Samarkanda. En una habitación de un hotel que no tenía cortinas, en una ciudad que amanecía demasiado temprano con el sol reflejado en sus cúpulas. Unos golpes en la puerta a la madrugada y la voz de una mujer gritando algo en ruso o en uzbeko. Estábamos con mi hermano. Un incendio pensé. Pero todo el resto estaba tranquilo.Supusimos entonces que la mujer tenía que despertar a alguien y se había confundido de habitación. Volvió a golpear cada vez más fuerte. No es acá le dijimos pero claro la mujer no entendía y siguió golpeando. De repente no escuchamos más ningún ruido y aliviados nos dispusimos a volver a dormir entre las ventanas que ya dejaban entrar el reflejo de los techos dorados de las mezquitas. Pero no, la persona encargada de interrumpir nuestro descanso solo había ido a buscar algún elemento más contundente que sus manos para seguir golpeando la puerta. Los sonidos se volvieron como de un escobillón. Frente al peligro de que la puerta se viniera abajo me levanté y la abrí. Del otro lado una viejita, con el pañuelo en la cabeza de las campesinas rusas, con un palo en su mano, me dijo algo, dio media vuelta y se fue, satisfecha de haber cumplido su cometido de despertar a alguien a las cinco de la mañana. No sé qué habrá pasado con los pasajeros que realmente necesitaban que alguien, habrán supuesto que sería el timbre de un teléfono y no una anciana aporreando la puerta con un palo, los levantara a esa hora para tal vez no perder un vuelo.
El mismo viaje a través de la URSS. Un avión diminuto, a hélice. Casi un avión militar. Para cubrir un trayecto de 40 minutos entre dos ciudades que no recuerdo. Cuando llegamos a la pista y lo ví me largué a llorar, entre todos me convencieron para que subiera. Hicimos la fila entre turistas y mujeres con canastas llenas de tomates y de pollos. En la parte de adelante del avión, una cortina floreada ocultaba la cabina del piloto. En la parte de atrás se veía una especie de depósito de cajones vacíos de botellas, no sé por qué supuse que estaba lleno de telas de araña. Cuando yo era más chica el Zamorano era un salón y al lado un baldío con una hamaca en la que jugábamos mientras los grandes comían. En ese baldío se podía avanzar hasta un punto porque después la cantidad de basura y de yuyos no te dejaba seguir. También había un cobertizo lleno de cosas viejas, eso parecía la parte de atrás del avión soviético. Y en esa especie de basurero estaba sentada la azafata que nos acompañaría a lo largo del trayecto, alta, altísima, rubia, rubísima. Tan grande era que me volvió el miedo al pensar si no sería demasiado pesada para ese avión que se veía tan frágil; se me ocurrió también que cuando se parara a servir algo iba a tener que agacharse porque su cabeza se chocaría con el techo. El avión despegó, la azafata empezó a servir unas latas de jugo de naranja. Tal como había imaginado, la pobre mujer apenas entraba en los pasillos.Una vez que terminó de repartir las latas tuvo que volver a empezar el recorrido pasando un abrelatas. Sovietización extrema. Ahora que pienso los pasajeros se deben haber compadecido porque en un claro ejemplo de comunismo autogestivo comenzaron a pasarse entre ellos el instrumento para abrir las latas. Creo que estaba oxidado.

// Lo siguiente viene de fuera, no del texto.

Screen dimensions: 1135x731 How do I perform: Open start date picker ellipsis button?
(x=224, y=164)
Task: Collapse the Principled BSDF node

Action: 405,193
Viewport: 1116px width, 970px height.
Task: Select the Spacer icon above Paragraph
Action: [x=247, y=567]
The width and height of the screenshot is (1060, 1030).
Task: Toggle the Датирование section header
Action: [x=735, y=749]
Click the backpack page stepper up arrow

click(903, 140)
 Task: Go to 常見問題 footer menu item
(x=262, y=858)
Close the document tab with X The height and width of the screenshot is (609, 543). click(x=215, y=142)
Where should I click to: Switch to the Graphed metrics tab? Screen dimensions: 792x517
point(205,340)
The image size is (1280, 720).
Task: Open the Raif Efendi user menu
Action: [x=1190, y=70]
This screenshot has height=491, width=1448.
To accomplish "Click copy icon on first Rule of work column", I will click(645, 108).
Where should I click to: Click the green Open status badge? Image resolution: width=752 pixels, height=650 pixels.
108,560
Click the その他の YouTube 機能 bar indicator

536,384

La otra tarde. La sala de espera en un sanatorio para hacerme unas ecografías. No me dí cuenta el tiempo que había pasado porque estaba enfrascada leyendo una muy buena novela. Cuando la terminé me dí cuenta de que estaba ahi hacía casi una hora y de que toda la gente que había venido antes que yo ya se había ido. De repente escucho mi nombre por un micrófono, una voz de mujer, con un acento raro, podría ser ruso. Entro al consultorio y me recibe una doctora muy parecida a la azafata del avión a hélices de mi adolescencia. Un consultorio en el que no había lugar para moverse, la pobre mujer parece no entrar alli. Me pasó un camisolín, quedé en bolas en un espacio mínimo con la doctora a la cual le tenía que pedir permiso para moverme. Me acosté en la camilla, posición de parto me dijo sin preocuparse si había parido alguna vez en mi vida. Me embadurnó con gel de arriba para abajo. En dos minutos terminó de hacerme todo. “Ahí se limpia” me despidió señalándome más que un rollo de papel una especie de bobina soviética que era a la cantidad de gel que tenía en el cuerpo como el abrelatas oxidado para el jugo. Me sequé como pude, me despedí y salí a la luz del sol.
Detrás de tantas rusas y de ese viaje fantasmático a la URSS la voz de mi papá que alguna vez me dijo: Nunca está tan oscuro como cuando amanece.